*** Opening of RECORDS PROVIDED ***

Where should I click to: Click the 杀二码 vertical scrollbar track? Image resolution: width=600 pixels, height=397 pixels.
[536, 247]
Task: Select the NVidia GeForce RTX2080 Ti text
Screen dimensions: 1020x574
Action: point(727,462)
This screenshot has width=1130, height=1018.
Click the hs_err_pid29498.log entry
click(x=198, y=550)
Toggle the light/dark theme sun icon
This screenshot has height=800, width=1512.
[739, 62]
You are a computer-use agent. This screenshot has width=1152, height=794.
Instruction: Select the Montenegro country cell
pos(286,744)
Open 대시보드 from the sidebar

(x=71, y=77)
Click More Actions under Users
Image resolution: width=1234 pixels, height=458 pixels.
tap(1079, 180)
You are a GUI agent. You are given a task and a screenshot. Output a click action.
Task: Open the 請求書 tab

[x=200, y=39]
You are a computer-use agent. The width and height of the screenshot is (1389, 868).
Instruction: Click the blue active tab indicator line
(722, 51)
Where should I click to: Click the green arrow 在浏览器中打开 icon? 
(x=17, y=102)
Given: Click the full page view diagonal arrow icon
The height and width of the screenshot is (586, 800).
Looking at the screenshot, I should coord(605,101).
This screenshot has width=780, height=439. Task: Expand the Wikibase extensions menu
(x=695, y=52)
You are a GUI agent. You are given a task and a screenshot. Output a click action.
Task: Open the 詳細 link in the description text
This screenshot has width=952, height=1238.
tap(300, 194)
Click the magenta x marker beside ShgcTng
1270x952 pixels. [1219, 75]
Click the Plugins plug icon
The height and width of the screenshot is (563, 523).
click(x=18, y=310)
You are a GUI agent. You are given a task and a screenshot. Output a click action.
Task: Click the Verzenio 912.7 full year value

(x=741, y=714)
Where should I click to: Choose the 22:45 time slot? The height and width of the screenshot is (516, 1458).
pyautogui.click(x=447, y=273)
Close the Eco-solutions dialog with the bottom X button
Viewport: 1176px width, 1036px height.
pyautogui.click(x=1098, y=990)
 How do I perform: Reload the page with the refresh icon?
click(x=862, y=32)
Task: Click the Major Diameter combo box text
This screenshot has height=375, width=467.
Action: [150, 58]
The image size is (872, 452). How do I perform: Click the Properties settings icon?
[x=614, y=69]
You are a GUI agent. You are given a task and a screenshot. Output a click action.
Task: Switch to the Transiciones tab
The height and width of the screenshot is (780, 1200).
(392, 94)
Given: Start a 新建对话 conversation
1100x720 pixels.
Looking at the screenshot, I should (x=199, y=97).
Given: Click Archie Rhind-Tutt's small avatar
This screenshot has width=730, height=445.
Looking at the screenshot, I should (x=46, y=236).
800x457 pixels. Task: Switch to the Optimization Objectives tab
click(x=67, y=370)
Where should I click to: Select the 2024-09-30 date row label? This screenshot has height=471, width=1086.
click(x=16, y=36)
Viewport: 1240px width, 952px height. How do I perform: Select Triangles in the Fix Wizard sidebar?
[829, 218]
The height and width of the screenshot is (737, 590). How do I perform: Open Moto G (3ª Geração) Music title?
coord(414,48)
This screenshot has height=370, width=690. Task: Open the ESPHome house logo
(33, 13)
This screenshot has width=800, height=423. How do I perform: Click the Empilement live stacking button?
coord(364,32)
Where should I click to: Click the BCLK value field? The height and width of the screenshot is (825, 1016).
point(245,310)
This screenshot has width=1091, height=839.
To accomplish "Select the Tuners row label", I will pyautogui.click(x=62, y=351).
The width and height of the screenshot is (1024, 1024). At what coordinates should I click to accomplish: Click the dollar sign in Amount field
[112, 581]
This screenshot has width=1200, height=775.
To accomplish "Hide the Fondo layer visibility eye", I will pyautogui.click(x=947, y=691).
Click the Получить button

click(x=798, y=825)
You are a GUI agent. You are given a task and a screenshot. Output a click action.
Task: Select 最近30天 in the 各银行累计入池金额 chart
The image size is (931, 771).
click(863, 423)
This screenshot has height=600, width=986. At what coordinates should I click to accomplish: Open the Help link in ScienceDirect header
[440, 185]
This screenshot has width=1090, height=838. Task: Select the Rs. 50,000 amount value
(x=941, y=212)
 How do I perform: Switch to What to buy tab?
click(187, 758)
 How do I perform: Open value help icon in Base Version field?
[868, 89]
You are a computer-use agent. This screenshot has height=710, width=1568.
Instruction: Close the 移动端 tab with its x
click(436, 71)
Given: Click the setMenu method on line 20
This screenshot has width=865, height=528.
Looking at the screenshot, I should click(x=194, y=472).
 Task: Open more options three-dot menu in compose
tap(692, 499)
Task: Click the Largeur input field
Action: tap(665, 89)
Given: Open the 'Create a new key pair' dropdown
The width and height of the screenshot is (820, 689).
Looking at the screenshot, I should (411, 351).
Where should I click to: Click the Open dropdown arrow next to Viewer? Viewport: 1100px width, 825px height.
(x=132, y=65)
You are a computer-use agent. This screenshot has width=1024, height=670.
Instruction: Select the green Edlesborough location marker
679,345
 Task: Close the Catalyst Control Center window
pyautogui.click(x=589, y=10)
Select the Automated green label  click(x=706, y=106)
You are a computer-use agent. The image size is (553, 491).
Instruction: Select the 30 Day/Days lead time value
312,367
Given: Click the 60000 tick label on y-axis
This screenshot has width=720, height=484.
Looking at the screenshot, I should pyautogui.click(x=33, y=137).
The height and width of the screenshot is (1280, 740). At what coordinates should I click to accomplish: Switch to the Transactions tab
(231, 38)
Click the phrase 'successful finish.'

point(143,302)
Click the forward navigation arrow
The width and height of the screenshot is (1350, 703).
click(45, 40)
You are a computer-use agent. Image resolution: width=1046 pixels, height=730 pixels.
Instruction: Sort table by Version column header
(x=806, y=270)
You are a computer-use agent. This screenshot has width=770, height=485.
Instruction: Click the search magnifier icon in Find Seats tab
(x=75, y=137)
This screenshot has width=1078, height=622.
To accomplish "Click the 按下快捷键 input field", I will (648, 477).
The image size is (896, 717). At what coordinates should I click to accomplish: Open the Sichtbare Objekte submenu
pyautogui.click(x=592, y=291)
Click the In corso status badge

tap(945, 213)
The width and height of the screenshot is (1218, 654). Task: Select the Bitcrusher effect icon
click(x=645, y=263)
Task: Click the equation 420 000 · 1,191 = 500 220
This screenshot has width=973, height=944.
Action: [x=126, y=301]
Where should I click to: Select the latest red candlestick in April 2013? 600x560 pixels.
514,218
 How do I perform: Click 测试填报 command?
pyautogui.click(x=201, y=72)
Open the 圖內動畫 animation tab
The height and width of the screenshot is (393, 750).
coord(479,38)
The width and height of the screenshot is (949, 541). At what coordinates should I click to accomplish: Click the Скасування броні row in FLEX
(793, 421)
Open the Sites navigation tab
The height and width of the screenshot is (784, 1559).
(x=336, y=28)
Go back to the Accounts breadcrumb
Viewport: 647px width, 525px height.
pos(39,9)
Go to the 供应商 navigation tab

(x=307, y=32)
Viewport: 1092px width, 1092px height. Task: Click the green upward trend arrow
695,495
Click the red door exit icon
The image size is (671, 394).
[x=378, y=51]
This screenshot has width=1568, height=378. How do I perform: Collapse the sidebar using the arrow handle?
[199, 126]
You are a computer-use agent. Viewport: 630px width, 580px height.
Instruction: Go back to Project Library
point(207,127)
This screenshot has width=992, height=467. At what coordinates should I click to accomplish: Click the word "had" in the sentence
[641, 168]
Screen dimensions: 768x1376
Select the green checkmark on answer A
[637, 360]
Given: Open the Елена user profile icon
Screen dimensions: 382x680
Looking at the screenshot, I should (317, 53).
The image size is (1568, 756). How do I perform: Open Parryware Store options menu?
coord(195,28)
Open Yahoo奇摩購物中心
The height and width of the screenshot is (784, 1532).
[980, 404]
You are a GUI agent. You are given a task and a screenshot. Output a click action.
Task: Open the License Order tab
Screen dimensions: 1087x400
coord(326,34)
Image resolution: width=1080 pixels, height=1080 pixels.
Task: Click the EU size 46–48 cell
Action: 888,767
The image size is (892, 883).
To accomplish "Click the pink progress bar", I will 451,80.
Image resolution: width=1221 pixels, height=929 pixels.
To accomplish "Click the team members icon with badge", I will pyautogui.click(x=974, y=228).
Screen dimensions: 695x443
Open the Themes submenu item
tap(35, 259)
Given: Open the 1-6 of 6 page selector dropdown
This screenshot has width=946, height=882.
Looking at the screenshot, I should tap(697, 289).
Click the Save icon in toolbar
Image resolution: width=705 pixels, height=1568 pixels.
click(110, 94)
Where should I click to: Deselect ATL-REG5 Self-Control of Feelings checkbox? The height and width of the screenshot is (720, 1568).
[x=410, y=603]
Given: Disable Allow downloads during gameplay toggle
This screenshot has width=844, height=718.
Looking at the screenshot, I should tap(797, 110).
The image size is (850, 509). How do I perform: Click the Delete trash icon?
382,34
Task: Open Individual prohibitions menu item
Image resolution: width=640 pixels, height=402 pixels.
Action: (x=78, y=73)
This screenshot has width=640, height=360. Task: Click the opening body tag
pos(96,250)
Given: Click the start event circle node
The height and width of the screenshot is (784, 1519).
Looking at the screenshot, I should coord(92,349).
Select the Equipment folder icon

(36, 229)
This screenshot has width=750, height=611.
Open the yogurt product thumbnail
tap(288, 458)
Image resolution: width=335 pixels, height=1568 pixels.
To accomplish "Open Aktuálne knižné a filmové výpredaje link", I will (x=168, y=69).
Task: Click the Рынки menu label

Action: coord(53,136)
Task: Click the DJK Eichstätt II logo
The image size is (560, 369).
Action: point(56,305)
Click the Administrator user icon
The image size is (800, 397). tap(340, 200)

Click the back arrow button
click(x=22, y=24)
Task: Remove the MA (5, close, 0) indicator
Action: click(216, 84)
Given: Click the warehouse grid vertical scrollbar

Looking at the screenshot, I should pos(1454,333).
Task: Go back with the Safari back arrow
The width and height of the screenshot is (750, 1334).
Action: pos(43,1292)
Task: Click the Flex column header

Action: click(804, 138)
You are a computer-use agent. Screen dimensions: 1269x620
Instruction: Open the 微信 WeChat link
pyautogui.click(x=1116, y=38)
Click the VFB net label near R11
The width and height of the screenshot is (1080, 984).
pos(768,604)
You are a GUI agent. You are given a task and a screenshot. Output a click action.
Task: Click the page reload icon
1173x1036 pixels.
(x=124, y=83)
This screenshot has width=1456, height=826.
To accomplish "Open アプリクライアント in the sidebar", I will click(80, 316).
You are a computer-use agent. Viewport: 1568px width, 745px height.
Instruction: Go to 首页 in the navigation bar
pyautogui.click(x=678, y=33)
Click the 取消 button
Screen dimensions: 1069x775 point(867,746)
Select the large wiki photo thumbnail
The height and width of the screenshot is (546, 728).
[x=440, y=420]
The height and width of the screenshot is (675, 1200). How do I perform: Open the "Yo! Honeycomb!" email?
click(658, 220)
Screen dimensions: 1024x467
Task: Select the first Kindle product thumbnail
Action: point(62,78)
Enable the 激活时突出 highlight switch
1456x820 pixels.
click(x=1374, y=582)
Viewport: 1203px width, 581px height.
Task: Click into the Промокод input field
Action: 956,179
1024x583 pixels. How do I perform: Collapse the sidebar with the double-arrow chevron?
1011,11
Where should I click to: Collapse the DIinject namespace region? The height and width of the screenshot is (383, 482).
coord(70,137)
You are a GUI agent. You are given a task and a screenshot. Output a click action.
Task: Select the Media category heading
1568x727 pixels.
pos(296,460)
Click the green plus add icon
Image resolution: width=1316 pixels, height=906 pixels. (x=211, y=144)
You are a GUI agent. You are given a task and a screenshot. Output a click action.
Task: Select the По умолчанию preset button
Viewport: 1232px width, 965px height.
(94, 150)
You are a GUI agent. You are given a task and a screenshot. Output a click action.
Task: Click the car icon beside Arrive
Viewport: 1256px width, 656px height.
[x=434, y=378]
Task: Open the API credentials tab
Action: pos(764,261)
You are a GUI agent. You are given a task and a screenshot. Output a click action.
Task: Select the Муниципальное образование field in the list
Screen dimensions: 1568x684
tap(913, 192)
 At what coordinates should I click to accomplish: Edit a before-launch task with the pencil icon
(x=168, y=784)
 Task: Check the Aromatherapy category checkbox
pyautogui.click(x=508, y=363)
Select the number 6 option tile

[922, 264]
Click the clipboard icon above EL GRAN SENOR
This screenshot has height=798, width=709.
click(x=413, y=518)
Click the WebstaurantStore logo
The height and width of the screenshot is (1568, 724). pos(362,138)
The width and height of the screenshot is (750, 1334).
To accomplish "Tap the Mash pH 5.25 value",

*** Close of RECORDS PROVIDED ***

:: EXERCISE ::
From the line holding "Click the WebstaurantStore logo" to the last line of the material above, reproduce every line exactly, and only those.

:: SOLUTION FOR THIS TASK ::
Click the WebstaurantStore logo
The height and width of the screenshot is (1568, 724). pos(362,138)
The width and height of the screenshot is (750, 1334).
To accomplish "Tap the Mash pH 5.25 value",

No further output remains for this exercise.